Элизабет Бредфорд покачнулась и так крепко вцепилась в перила, что побелели костяшки пальцев. Она вся дрожала, плечи ее тряслись от едва сдерживаемых рыданий. Я невольно подошла поближе. И, несмотря на мою давнюю неприязнь к ней и ее давнее отвращение ко мне, она бросилась в мои объятья, как малое дитя. Сперва я хотела проводить ее до двери, но она была в таком состоянии, что мне просто не хватило духу выставить ее за порог, хотя хозяин дома и желал поскорее от нее избавиться. Вместо этого я повела ее на кухню и усадила на скамейку для ведер с водой. Тут уж она потеряла последние остатки самообладания, и вскоре кусочек кружева, служивший ей платком, был весь пропитан слезами. Я протянула ей кухонное полотенце, и, к моему удивлению, она взяла его и высморкалась – шумно и бесцеремонно, точно уличный мальчишка. Я предложила ей воды, и она жадно припала к кружке губами.

– Я сказала, что возвратилась вся семья, – вновь заговорила она, – но на самом деле приехали только мы с матушкой и наша прислуга. Я не знаю, чем ей помочь, так она горюет. Отец видеть ее не желает, с тех пор как раскрылась причина ее недомоганий. Нет у нее никакой опухоли. А то, что есть, в ее годы равно способно ее убить. Но отцу хоть бы что. Он всегда был к ней жесток, а нынче превзошел самого себя. Он наговорил столько гадостей… Назвал свою жену потаскушкой…

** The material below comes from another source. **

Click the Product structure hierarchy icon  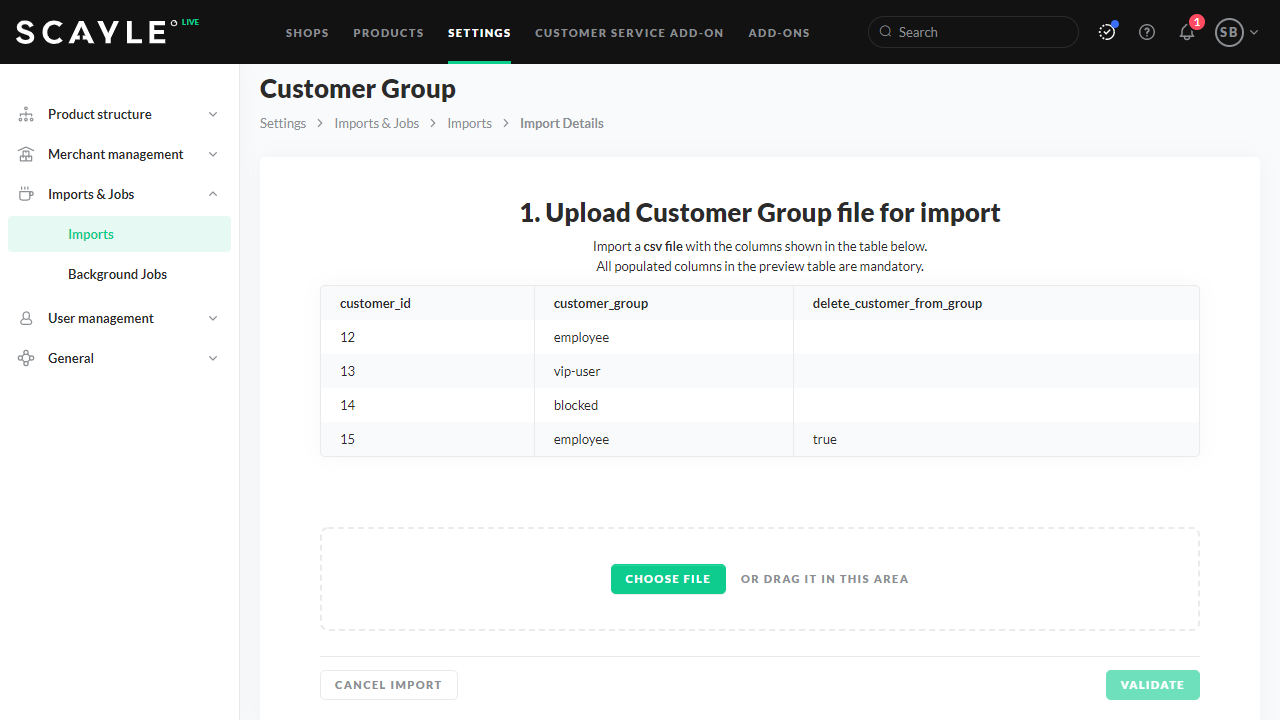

Элизабет Бредфорд осеклась. Она сболтнула лишнее. Поведала куда больше, чем следовало. Она поспешно подняла свой благородный зад со скамьи, будто сидела на раскаленных углях, расправила плечи и без единого слова благодарности протянула мне пустую кружку и замаранное полотенце.

– Не провожай, – бросила она и вышла вон, не удостоив меня даже взглядом. Я не последовала за ней, но вскоре об ее уходе возвестил грохот массивной дубовой двери.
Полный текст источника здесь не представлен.